Pikirannya sekarang dipenuhi si idiot Josh dan anak buahnya yang berani beraninya menyekap Tatiana dan menuduh dirinya sebagai dalang rencana tersebut.

"Kalau berani mereka menyentuhnya, aku akan membunuh mereka semua hari ini juga." desis Taylor. Suara decitan rem terdengar saat Taylor berbelok kekanan meninggalkan bekas ban di aspal.

Diego yang tak berada jauh dibelakang Taylor menelepon Mr. Harold mengenai kejadian yang dialami Tatiana.

Mr. Harold yang masih dalam perjalanan bisnisnya meminta Diego tetap berada di samping Taylor. Memintanya melerai Taylor berbuat gila dan fokus menyelamatkan Tatiana.

Mr. Harold mengatakan akan bergegas pulang dengan pesawat pribadi keluarga Dawson. Diego tidak yakin apakah dia bisa melerai keberingasan tuan mudanya.

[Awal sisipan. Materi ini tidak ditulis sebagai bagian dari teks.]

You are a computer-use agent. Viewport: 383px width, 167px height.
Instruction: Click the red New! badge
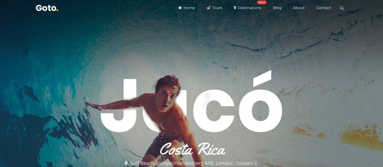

Mobil Taylor berhenti tepat didepan salah satu club malam Kingsley yang sangat tersohor di Inggris. Taylor tanpa mematikan mobil langsung turun dan berlari masuk kedalam menuju basement.

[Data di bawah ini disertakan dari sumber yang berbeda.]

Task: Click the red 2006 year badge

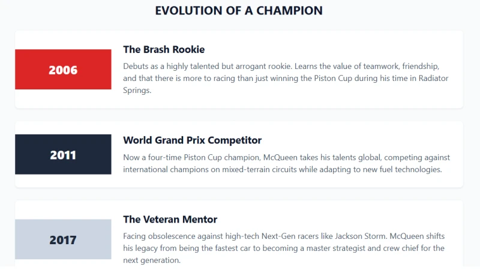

Taylor menabrak beberapa orang yang mabuk, membuat keadaan di dalam club malam menjadi sedikit ricuh. Sesampainya di pintu kayu yang berada paling sudut di basement, Taylor kenal betul tempat ini.
Taylor masuk mendapati pemandangan yang tak diinginkannya terjadi. tubuh Tatiana terbaring dilantai dengan tangan terikat ke atas. Kemeja dan branya robek memperlihatkan sepasang payudaranya yang sedang dicengkeram oleh tangan kotor teman sekelasnya yang namanya bahkan Taylor tak ingat.
Air mata membasahi wajah Tatiana. tangannya yang terikat bergerak gerak berusaha melepaskan diri. Begitu juga tubuhnya berusaha melepaskan cengkeraman anak muridnya.

Taylor menarik kerah laki laki itu melemparkannya kebelakang. Josh dan temannya yang lain terkejut dengan amukan Taylor. Taylor meninju wajah laki laki itu dengan membabi buta.

"Taylor! apa yang kau lakukan!" Josh berteriak, mereka berdua mendekati Taylor berusaha menyelamatkan temannya.

Tapi Taylor langsung berputar dan memukul hidung Josh kemudian laki laki yang berada di sebelah Taylor. Josh mengaduh sembari memegang hidungnya yang mengeluarkan banyak darah.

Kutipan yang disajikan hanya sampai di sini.